Essas escorregadas constantes de Doria deixam o verdadeiro liberal em estado de alerta, desconfiado. E para piorar, o próprio Doria resolveu bancar a tiete de Macron, que até “ontem” era um banqueiro engomado no governo socialista de Hollande. Eis o que disse o prefeito de SP sobre o encontro com o presidente francês:

“Pessoal, acabei de ter um momento muito especial. Me reuni com o Presidente da França, Emmanuel Macron, uma referência de gestão inovadora e transformadora”. Mesmo? É verdade que Macron resolveu mexer no vespeiro das reformas trabalhistas, tabu num país dominado por sindicatos fortes (soa familiar?). Mas Macron está longe de convencer como um gestor eficiente, menos ainda como liberal.

• [Enunciado proposto A]
Repita o trecho do texto sobre Doria e Macron desde "Essas escorregadas constantes" até "ainda como liberal.", inclusive.
• [Enunciado proposto B]
Retome o texto sobre Doria e Macron e dê continuidade a ele logo após a última frase.

• [Registros de uma fonte de dados]

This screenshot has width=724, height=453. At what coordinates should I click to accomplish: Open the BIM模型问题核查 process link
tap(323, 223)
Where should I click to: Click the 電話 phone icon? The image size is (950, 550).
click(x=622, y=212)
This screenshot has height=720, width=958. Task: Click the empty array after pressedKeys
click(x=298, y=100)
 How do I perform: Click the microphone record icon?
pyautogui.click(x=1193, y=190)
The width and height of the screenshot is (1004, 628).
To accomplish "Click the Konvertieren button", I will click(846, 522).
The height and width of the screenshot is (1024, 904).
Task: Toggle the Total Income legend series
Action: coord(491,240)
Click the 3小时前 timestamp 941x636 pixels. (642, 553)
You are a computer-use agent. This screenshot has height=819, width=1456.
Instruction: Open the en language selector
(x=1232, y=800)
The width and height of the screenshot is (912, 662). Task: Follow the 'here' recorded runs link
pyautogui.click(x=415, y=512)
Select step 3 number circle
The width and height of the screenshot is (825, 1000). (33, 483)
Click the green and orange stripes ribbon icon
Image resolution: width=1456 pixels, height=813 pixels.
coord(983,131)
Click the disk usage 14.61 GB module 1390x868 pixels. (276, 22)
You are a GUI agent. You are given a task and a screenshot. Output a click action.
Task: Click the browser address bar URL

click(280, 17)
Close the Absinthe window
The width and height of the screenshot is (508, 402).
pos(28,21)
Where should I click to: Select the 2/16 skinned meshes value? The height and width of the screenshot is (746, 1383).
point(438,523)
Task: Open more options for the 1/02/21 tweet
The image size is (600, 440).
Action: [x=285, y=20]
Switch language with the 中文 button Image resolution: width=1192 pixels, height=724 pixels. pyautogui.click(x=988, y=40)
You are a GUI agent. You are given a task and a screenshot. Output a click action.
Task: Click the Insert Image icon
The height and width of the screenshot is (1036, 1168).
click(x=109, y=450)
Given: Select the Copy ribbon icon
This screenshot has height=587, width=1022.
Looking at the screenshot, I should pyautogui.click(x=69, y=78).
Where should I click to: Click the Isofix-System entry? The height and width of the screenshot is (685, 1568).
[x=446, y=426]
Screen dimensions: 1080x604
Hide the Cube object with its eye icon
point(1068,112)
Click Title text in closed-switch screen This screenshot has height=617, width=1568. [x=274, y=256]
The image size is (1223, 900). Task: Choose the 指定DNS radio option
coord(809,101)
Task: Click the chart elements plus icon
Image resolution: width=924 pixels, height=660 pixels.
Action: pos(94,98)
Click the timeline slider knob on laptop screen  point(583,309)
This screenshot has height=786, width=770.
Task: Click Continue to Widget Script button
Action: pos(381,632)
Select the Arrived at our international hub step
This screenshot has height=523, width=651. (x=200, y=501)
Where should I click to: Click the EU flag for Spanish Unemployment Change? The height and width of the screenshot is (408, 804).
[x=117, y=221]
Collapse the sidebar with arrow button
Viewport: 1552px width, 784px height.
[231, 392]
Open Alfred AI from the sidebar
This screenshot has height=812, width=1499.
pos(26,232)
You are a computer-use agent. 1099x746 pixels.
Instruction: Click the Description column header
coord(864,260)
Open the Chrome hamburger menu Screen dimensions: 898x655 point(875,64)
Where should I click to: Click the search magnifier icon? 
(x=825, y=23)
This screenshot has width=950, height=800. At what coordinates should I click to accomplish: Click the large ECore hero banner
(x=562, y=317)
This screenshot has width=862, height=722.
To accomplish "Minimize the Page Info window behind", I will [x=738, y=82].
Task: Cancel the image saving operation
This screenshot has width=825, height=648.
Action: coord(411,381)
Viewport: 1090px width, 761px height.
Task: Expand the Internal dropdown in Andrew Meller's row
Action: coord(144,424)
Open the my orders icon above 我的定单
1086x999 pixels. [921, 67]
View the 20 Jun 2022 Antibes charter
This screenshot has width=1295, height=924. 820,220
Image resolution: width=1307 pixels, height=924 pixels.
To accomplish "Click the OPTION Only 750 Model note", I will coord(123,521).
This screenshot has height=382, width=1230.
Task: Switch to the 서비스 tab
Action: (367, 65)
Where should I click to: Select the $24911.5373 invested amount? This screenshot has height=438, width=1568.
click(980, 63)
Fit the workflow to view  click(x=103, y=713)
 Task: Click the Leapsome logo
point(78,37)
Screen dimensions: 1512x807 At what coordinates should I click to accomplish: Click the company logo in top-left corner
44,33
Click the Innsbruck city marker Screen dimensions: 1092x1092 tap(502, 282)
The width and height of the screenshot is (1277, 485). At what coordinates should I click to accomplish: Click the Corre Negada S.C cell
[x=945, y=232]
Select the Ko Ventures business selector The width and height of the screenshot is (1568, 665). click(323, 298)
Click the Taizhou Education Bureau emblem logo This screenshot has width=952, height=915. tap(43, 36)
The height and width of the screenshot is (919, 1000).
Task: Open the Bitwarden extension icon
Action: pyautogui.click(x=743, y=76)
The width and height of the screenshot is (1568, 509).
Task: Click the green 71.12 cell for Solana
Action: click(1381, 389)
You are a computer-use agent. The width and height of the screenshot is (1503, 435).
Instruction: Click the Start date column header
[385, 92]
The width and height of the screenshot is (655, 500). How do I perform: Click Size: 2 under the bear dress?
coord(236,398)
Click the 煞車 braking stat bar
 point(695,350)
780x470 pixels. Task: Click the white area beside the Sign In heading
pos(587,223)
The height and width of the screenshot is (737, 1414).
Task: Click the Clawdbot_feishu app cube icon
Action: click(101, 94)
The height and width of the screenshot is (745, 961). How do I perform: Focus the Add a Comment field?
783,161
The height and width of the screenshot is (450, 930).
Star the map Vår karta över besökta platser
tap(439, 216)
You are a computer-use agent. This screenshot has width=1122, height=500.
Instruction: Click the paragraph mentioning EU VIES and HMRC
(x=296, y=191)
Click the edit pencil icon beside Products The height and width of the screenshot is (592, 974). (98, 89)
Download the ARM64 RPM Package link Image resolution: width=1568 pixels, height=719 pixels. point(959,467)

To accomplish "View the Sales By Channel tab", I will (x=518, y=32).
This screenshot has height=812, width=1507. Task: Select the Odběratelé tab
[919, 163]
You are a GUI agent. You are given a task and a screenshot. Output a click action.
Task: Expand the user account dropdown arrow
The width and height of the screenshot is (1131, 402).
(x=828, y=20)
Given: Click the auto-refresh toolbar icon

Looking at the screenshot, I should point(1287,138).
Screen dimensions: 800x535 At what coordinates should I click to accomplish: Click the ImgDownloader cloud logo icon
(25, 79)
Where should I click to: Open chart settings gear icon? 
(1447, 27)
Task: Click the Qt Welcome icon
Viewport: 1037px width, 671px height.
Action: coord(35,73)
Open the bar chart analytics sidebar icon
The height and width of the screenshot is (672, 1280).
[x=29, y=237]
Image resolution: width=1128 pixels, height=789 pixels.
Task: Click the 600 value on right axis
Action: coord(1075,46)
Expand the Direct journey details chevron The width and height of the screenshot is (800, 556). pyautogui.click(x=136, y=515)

• [Resposta do exercício A]
Essas escorregadas constantes de Doria deixam o verdadeiro liberal em estado de alerta, desconfiado. E para piorar, o próprio Doria resolveu bancar a tiete de Macron, que até “ontem” era um banqueiro engomado no governo socialista de Hollande. Eis o que disse o prefeito de SP sobre o encontro com o presidente francês:

“Pessoal, acabei de ter um momento muito especial. Me reuni com o Presidente da França, Emmanuel Macron, uma referência de gestão inovadora e transformadora”. Mesmo? É verdade que Macron resolveu mexer no vespeiro das reformas trabalhistas, tabu num país dominado por sindicatos fortes (soa familiar?). Mas Macron está longe de convencer como um gestor eficiente, menos ainda como liberal.

• [Resposta do exercício B]
Macron pode até ser uma referência de como vencer eleições pelo “centro”, ou melhor, vindo da esquerda e bancando o “outsider”, com o apoio do establishment. Mas basta ver como sua popularidade já desabou para entender que era muito elevada a expectativa criada pelo marketing, que havia muita conversa fiada do “reformista”. Será que ele vai ter coragem ou condições de realmente desafiar os sindicatos e os políticos de esquerda?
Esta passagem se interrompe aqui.